Domain Relevance: When a new query is given to the proposed system, the probability of each alternative with respect to each piece of evidence, weight of evidence, fusion probability of alternatives, and prospect of each alternative for three reference points are provided to a decision-maker as knowledge about the decision space. In case, if the decision-maker (user) is not convinced with the provided knowledge, then he can provide reference for prospects, and weights for evidence to modify the outcomes. But providing subjective reference-values and weight-values may be difficult for a decision-maker.

Knowledge Representation: Different decision-maker will follow different procedures to make an optimal decision.
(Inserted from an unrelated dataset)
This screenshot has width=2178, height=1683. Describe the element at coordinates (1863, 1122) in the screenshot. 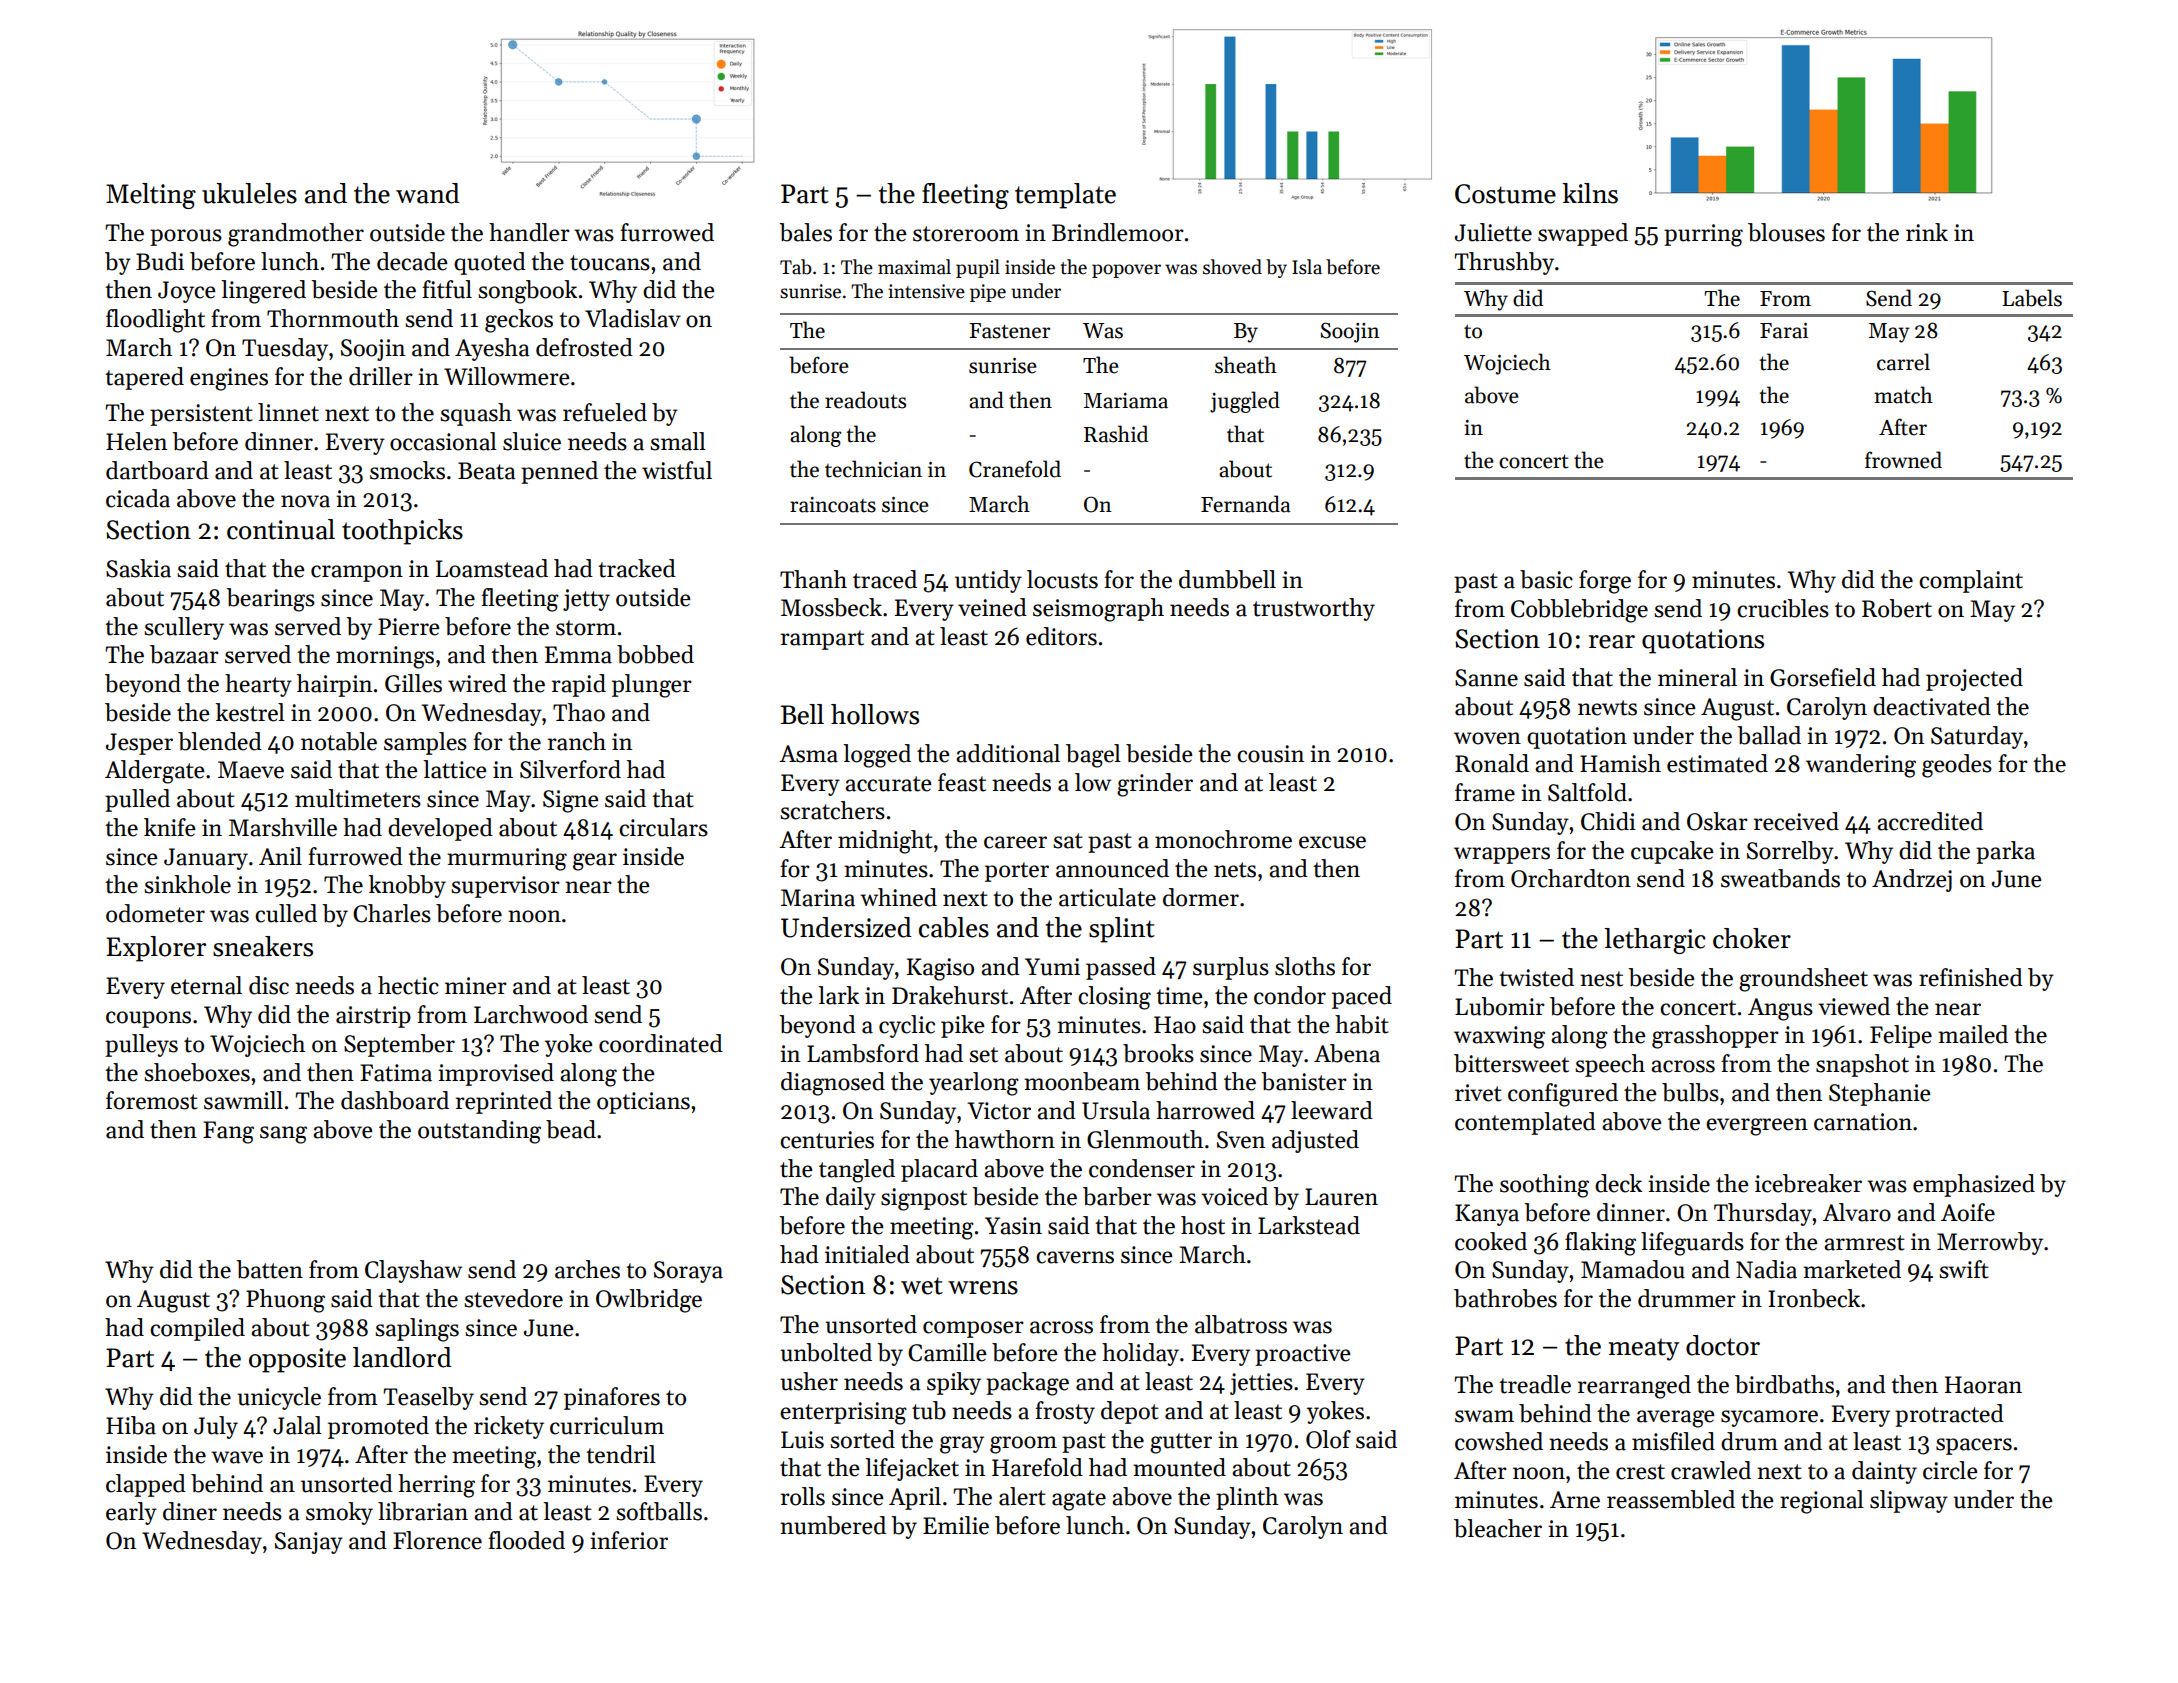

The proposed system aids decision-makers with knowledge about decision alternatives; but if the system is not able to customise the knowledge according to the decision-maker’s cognition, then decision-maker may not be benefited. Along with outcome-customisation, it is desirable that the system is socio-technical for an enhanced user-experience.
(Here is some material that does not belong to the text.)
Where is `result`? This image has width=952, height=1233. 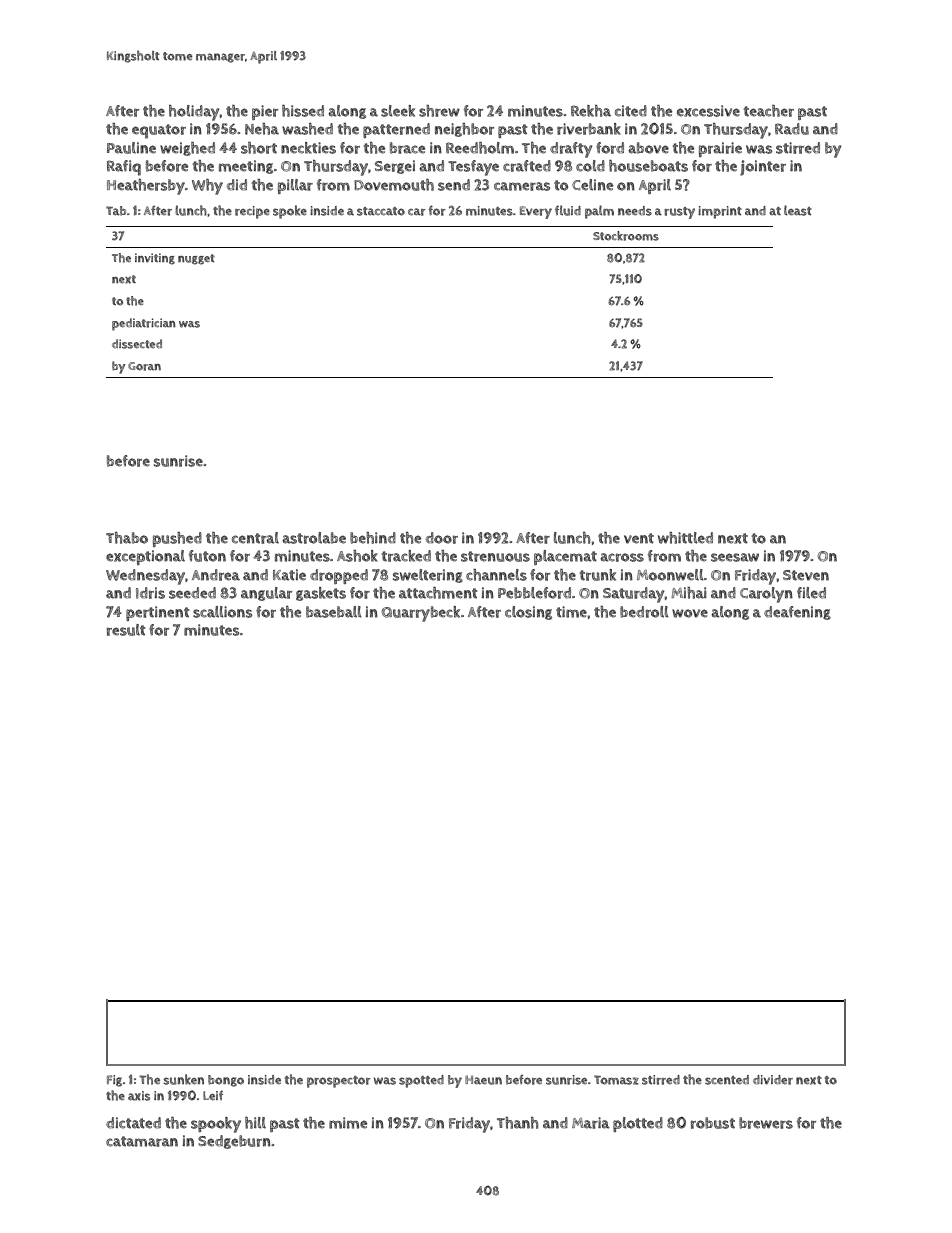 result is located at coordinates (126, 630).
User satisfaction: Decision-making model’s interpretability increases decision-makers’ trust on the system. But, if the decision-maker is not able to choose an optimal decision with the support of system’s knowledge, then he may not be willing to use the system further. This may create an aversion in medical-experts from using decision support systems.
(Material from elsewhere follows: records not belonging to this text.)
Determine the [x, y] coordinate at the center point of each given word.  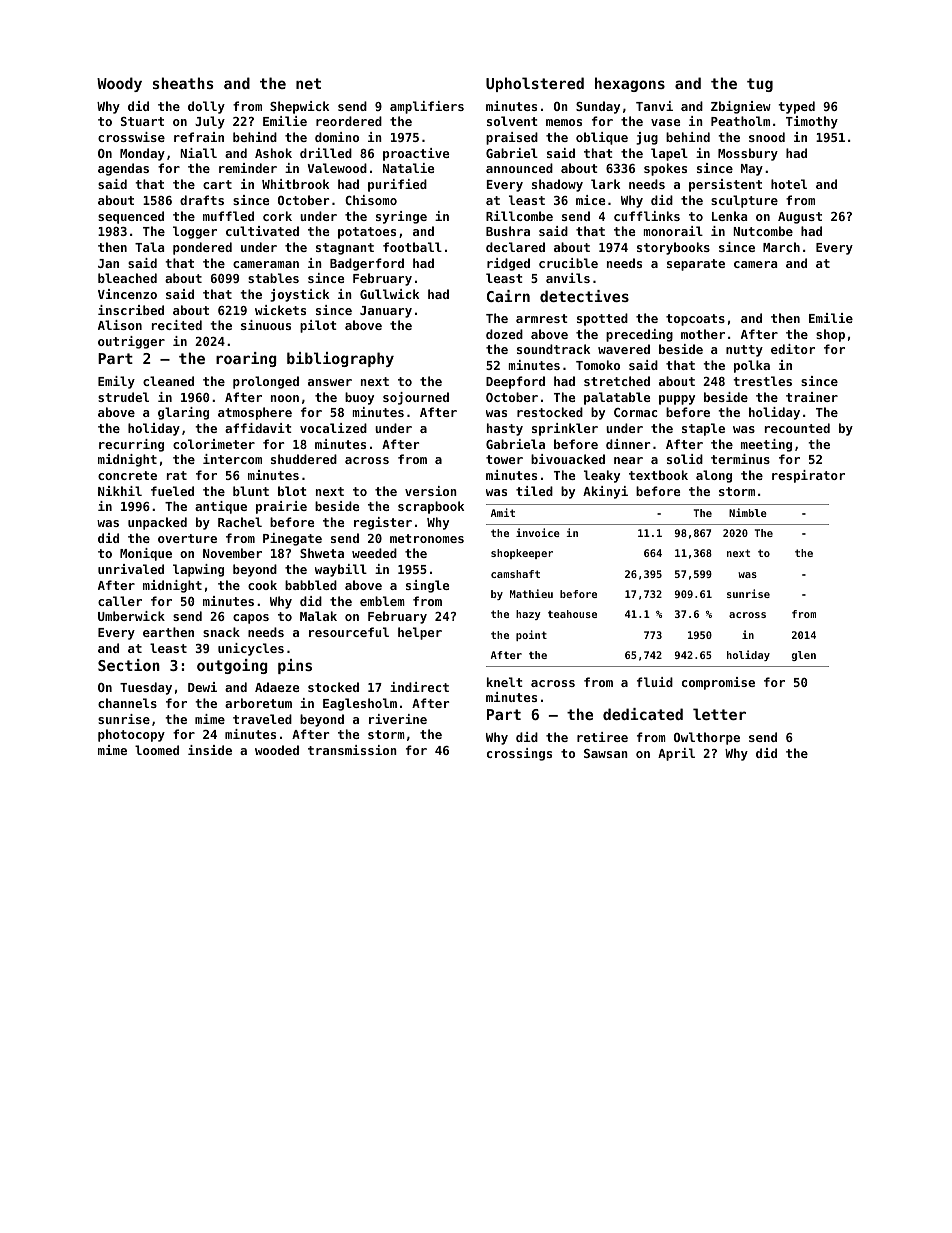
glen [804, 656]
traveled [262, 719]
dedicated [643, 714]
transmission [352, 750]
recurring [131, 445]
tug [760, 85]
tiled [534, 491]
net [308, 83]
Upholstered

Though there are many more practical implications with the usage of DSS, it is beyond the scope of this work to explore the exhaustive list of all practical implications. Interested readers can refer to [64, 65].

5 Conclusion

This work presents a framework for developing a decision support system which provides interpretable knowledge along with rational decision to aid decision-makers in decision-making tasks. The two open issues: basic probabilities computation, and conflicting evidence combination are addressed by choosing a mass function based on the data type of attribute-values, and replacing the evidence combination rule with MCDM methods respectively. Though the combination of class labels do not appear explicitly in data, it needs to be considered as it plays an essential role in modelling uncertainty, and assigning basic probabilities. None of the MCDM methods assign a high rank to combination class for any test instance because of minimal basic probabilities compared to individual classes. A series of experiments on UCI classification datasets are conducted to choose an optimal MCDM method based on results of performance metrics, and intuitiveness of fusion probabilities. Among seven distinct MCDM methods, TOPSIS is chosen as an optimal MCDM method and it is incorporated as a descriptive decision-making model in the proposed DSS. Basic probabilities of pieces of evidence along with their weights, and fusion probabilities of subsets of decision alternatives along with gains and losses are provided to a decision-maker as an interpretable knowledge about decision space. The ranking order of decision alternatives are subject to change depending on the decision-maker’s attitude towards risk. But, sometimes decision-makers may not be confident enough to provide, or may not be willing to reveal their risk attitude. Computing reference point in such scenarios may be challenging. An objective approach which can compute reference point from the previous decisions made by the decision-maker, and that which can customise preference order of alternatives may aid the decision-maker in such scenarios. In future, the concepts discussed and the framework presented in this work can be extended to multi-class decision-making to verify the effectiveness of a DSS based on descriptive decision-making model. Extensions of this work can possibly be the application of this framework in evidence based medicine, risk management systems, utility based analysis and in many such areas of engineering and management.